Art supply stores like Plaza were my hunting grounds for the anti-highlighter when, voila! The lowly watercolor crayon, particularly the Karat Aquarell, turned out to be perfectly suited to be America’s next top highlighter–with no sharpening needed. It offers good coloring of white paper without bleeding through, yet is transparent, allowing the text to show. Also important is its smooth gliding on a variety of paper types, from regular copy paper to glossy paper. Of course, you can decide how faint or how bright you wish to highlight a certain portion of text with the watercolor crayon, unlike a highlighter,which only allows you to color with the same intensity all the highlighted text.


Watercolor crayons last a nice long time, and the only waste involved in its use is in periodically peeling off bits of the paper encasing them.

To strike a sophisticated pose before and after using such them, simply hold one as you would a pen or pencil.

For less than $2 each, these watercolor crayons (a.k.a. highlighter alternatives) save all kinds of green!

Flat-out beautiful…on LCD monitors

Talk about your win-win situations; not only are LCD (the flat screen) computer monitors smaller than the (formerly more common) CRTs, they also use less energy, according to EnergyStar. Now that the LCD monitor prices are comparable to those of the CRTs, there’s no reason not to treat yourself, if you’re in the market for a new monitor.
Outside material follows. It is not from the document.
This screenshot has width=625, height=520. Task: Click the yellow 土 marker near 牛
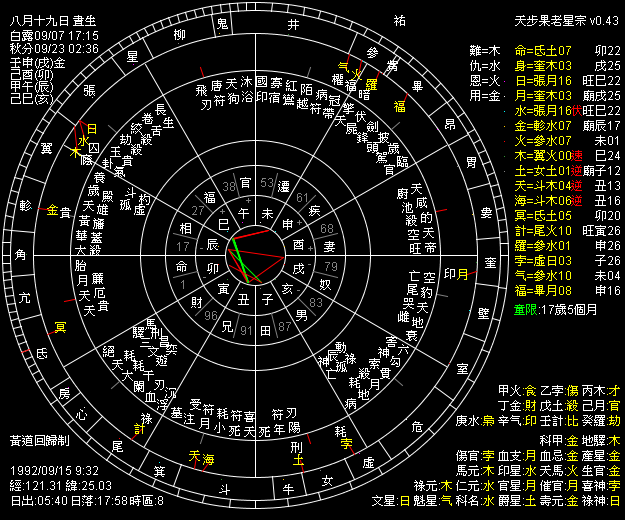(297, 461)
Of course, there are  aesthetic and quality-of-life considerations to choosing an LCD over a CRT. There’s the “ooh” factor–a big one. The LCD is sleek, stylish, and beautiful. However, while the monitor is less bulky, the LCD has more actual screen space, while using less desk space! (And displays a more beautiful picture to boot.)

There’s also the “aah” factor–less bulk. In fact, LCDs are not heavy. This is a great relief when it comes to arranging your workspace ergonomically, because the LCD’s lightweight profile means that you can arrange your area so that it’s the most comfortable for everyday use. And now that moving your monitor around won’t give you a hernia, you’re more likely to arrange your area in a more healthful manner. For instance, with my old CRT, while I could theoretically move my monitor to an angle that caused less visual strain, actually moving it in any way was a chore. Not like so:


You can pivot the LCD to whatever angle you need, and also easily prop it on top of something level, if you need to raise its profile. No more  forklifts needed!

* * *

The only thing left after purchasing your LCD monitor is to safely dispose the CRT, preferably by recycling with a company such as Turtle Wings if you’re in the Baltimore-Washington area.

Being green has never been easier, on the body or on the pursestrings!

(Above photos are views of the Dell SE178WFP flat panel monitor.)